Encore balbutiante, cette télémédecine apparaît surtout comme une nouvelle étape du développement de « l’e-santé », un secteur qui pèse aujourd’hui trois milliards d’euros et environ 30 000 emplois en France. Déjà, des pacemakers ou des stylos à insuline connectés, capables d’enregistrer à distance les données du malade, viennent en aide aux personnes cardiaques ou diabétiques. En janvier dernier, les États-Unis ont même lancé le premier médicament connecté, un antipsychotique qui envoie l’heure de son ingestion via Bluetooth, pour vérifier qu’il a bien été pris. Et les géants de la high-tech annoncent pour les prochaines années des montres ou des implants à même de surveiller en permanence nos constantes vitales, à l’affût de la moindre irrégularité. Des objets connectés qui ne s’adressent pas uniquement aux malades, mais également aux personnes a priori en bonne santé : « Les possibilités offertes par les dispositifs techniques soulèvent la question de leur usage, juge à cet égard Jean-Christophe Weber. Qu’ils puissent être au service d’une émancipation suppose une ascèse. Car en première analyse, ils renforcent la tutelle, dont on doit espérer qu’elle reste bienveillante. La médicalisation de la vie quotidienne n’a pas que des effets positifs chez un certain nombre d’utilisateurs de ces objets. Si le sportif, par exemple, règle son entraînement sur les performances qu’il enregistre, l’anxieux scrute son rythme cardiaque et s’inquiète de ses variations.

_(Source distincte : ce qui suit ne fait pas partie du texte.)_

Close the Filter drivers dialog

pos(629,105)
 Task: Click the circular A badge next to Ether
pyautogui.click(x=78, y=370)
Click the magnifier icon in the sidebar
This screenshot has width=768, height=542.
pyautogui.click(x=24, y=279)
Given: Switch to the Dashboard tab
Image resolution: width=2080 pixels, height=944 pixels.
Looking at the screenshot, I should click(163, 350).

Pour certains, cela signifie aussi une surveillance constante, et donc la représentation permanente d’un soi malade. » Et le praticien d’alerter sur les risques de mise aux normes de l’individu par le politique – sans même parler des assurances –, et l’illusion de voir ces objets connectés remplacer à terme l’examen médical. « La clinique est une pratique “expérimentale”, parce que la vie est un essai et une tentative, ou plutôt une succession d’essais et de tentatives. Soigner, c’est expérimenter, parce que vivre, c’est risquer de vivre. On croit à tort que les objets connectés de santé nous délivreront de cette désorientation. »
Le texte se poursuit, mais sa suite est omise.